Aku terjungkal karena lontaran kalimatmu, mestinya tak
pantas kau lakukan itu. Kenapa kamu tega mematikan kreativitasku? Kuhela nafas
panjang menahan amarah. Kutengok kamar anak bungsungku, takut ia mendengar
geramanku.
Kembali dengan pengembaraanku. Dulu kau begitu lugu berjanji
untuk siap sedia berhidmah bersamaku. Mengurai kebekuan, merenda harapan. Berjanji
akan menunjjukkan pada dunia sebuah karya kita, Tentang inovasi tiada henti demi
kemajuan tunas-tunas bangsa.
Aku jadi muak mengingat itu. Ribuan untaian kata mutiaramu
laksana ceceran kotoran kambing yang mengering. Bah… Kau memang tengik. Bagaimana
aku tidak muntah? Sumpah serapah tak keluar dari mulutku, kau sudah mesti
bersyukur.
“Maaf…sekali maaf..ini akan jadi pelajaran berharga bagiku.

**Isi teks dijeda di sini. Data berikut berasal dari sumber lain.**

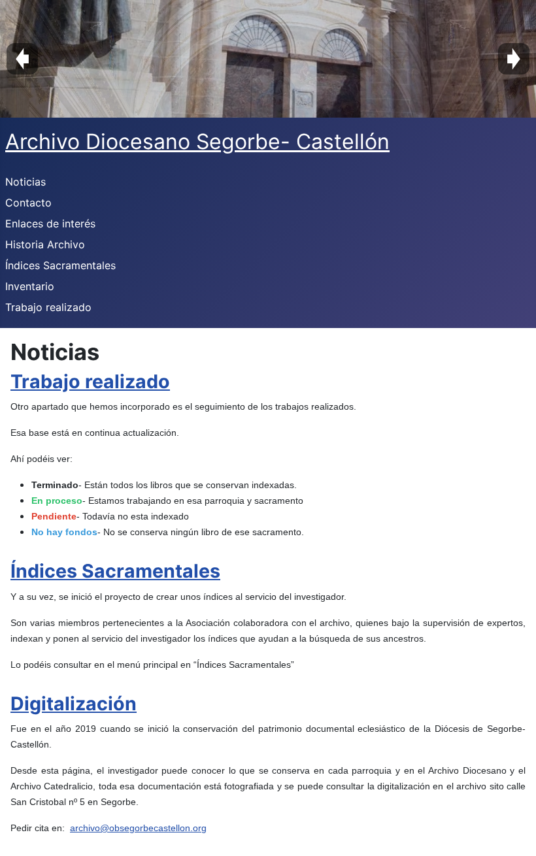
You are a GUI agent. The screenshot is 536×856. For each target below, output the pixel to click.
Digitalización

Lain kali aku takkan ceroboh lagi.” Begitu mohonmu. Aku diam tak menyahut.
Perih sekali lukaku ini.
‘Tega sekali kau membunuh kepercayaanku.” Protesku. Kau
menunduk penuh penyesalan sedang aku hanya terdiam sampai akhirnya kau pamit
pulang.
Kubaca lagi sms
yang menjadi sumber kekecewaanku padamu. Kuulang berkali-kali artikel yang
kuposting minggu kemarin di sebuah journal online. Artikel yang membuat namaku
melambung karena mencapai hit spektakuler di luar dugaan sebelumnya. “Ini kan
tulisan biasa.” Jeritku dalam hati. Catatan tentang kenyataan zaman yang berubah
cepat tak disertai pengembangan mental ( sosial emosial ) penghuninya. Tentang
budaya dekadensi moral yang mengerikan. Semua serba biasa, hanya ungkapan
kekhawatiran dan harapan ke depan kepada anak-anak bangsa. Kuulangi lagi dari
awal berkali-kali sampai akhirnya aku hapal. Keherananku masih belum terhapus :
“Di mana letak kalimat celaanku ?”
Semalaman aku tak bisa tidur. Berpikir keras menemukan
jawaban itu. Dari kejuhan sayup –sayup terdengar suara adzan, rupanya subuh
telah menjelang. Segera kuambil wudhu dan segera bergabung bersama jama’ah
lain. Dalam khusu’ do’aku ku dapat jawaban yang mencerahkan. Ya, aku mulai
teringat kejadian dua tahun lalu. Ketika orang itu mengikuti sebuah diklat untuk
mendapatkan sertifikat profesinya. Ia kandas ditengah jalan lantaran gangguan
emosinya. Sejak itu ia ditetapkan sebagai penderita sensi tingkat tinggi. Suka melamun dan berbicara sendiri.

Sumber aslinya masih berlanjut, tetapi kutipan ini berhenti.